** PROVIDED MATERIAL follows **

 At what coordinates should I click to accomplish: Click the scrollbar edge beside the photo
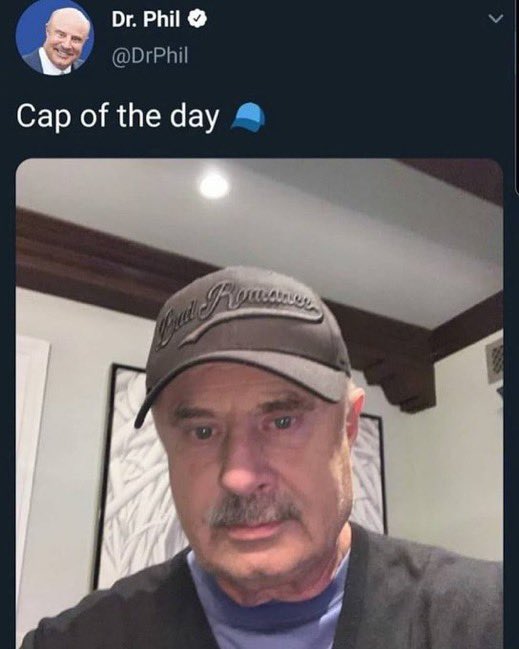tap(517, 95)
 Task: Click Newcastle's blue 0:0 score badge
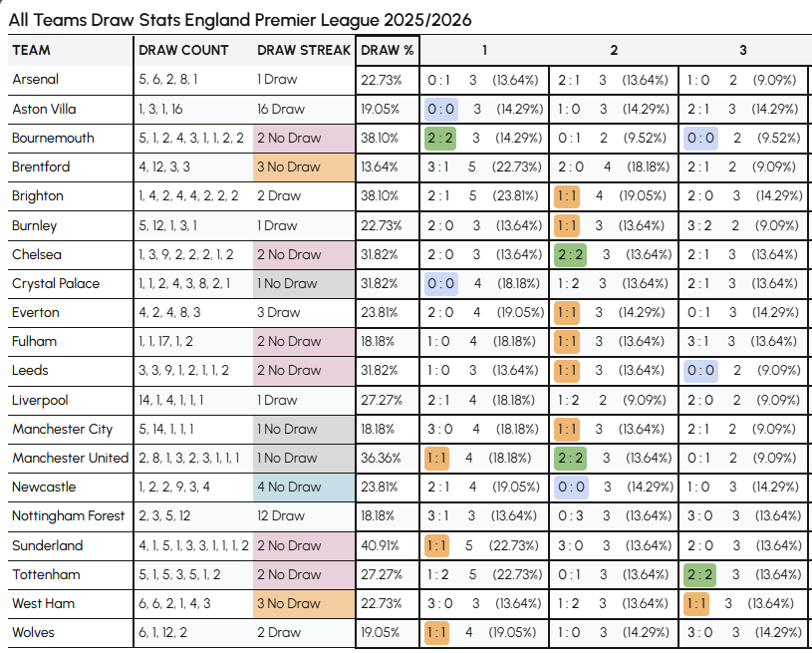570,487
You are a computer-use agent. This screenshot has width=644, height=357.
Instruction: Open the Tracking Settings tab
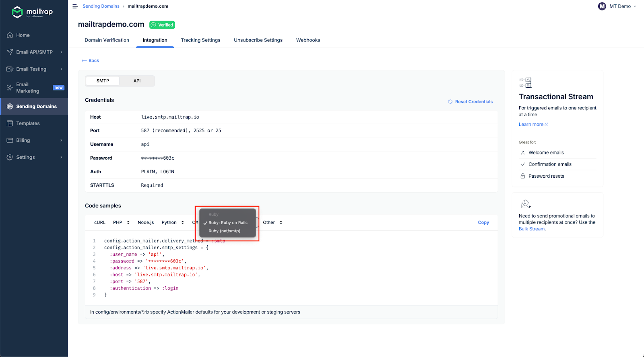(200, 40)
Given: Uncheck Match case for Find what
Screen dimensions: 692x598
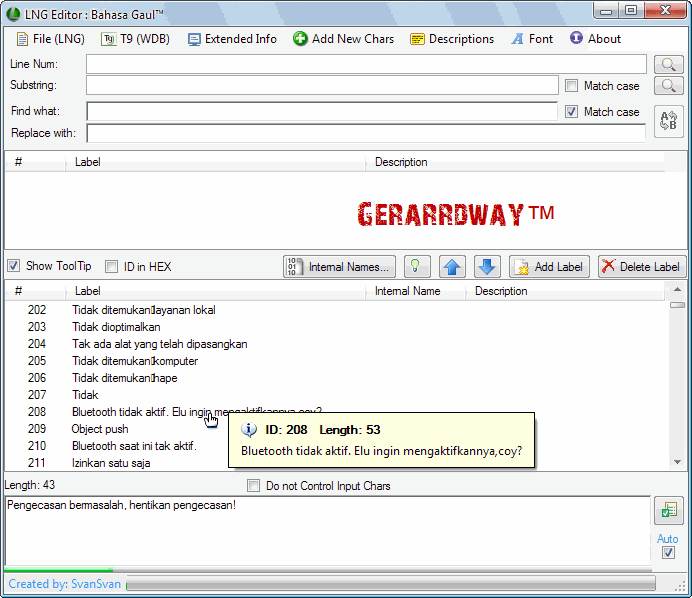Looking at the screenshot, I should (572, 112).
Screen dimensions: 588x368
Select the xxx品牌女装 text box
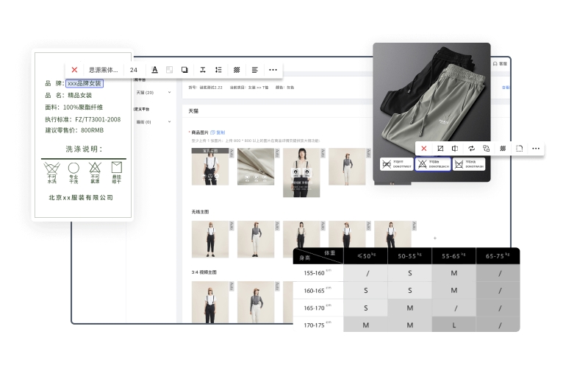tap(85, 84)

** End of PROVIDED MATERIAL **
** PROVIDED MATERIAL follows **

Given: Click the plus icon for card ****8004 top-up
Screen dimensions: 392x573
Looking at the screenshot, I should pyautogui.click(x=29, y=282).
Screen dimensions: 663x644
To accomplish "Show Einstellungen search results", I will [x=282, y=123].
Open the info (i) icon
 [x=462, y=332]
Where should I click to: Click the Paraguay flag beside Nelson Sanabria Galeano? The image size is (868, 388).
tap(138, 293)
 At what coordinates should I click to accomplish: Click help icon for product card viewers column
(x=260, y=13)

** End of PROVIDED MATERIAL **

→ **PROBLEM DESCRIPTION**
Copy out every line from the records that has the word "Given".

→ **OUTPUT BELOW**
Given: Uncheck Match case for Find what
Given: Click the plus icon for card ****8004 top-up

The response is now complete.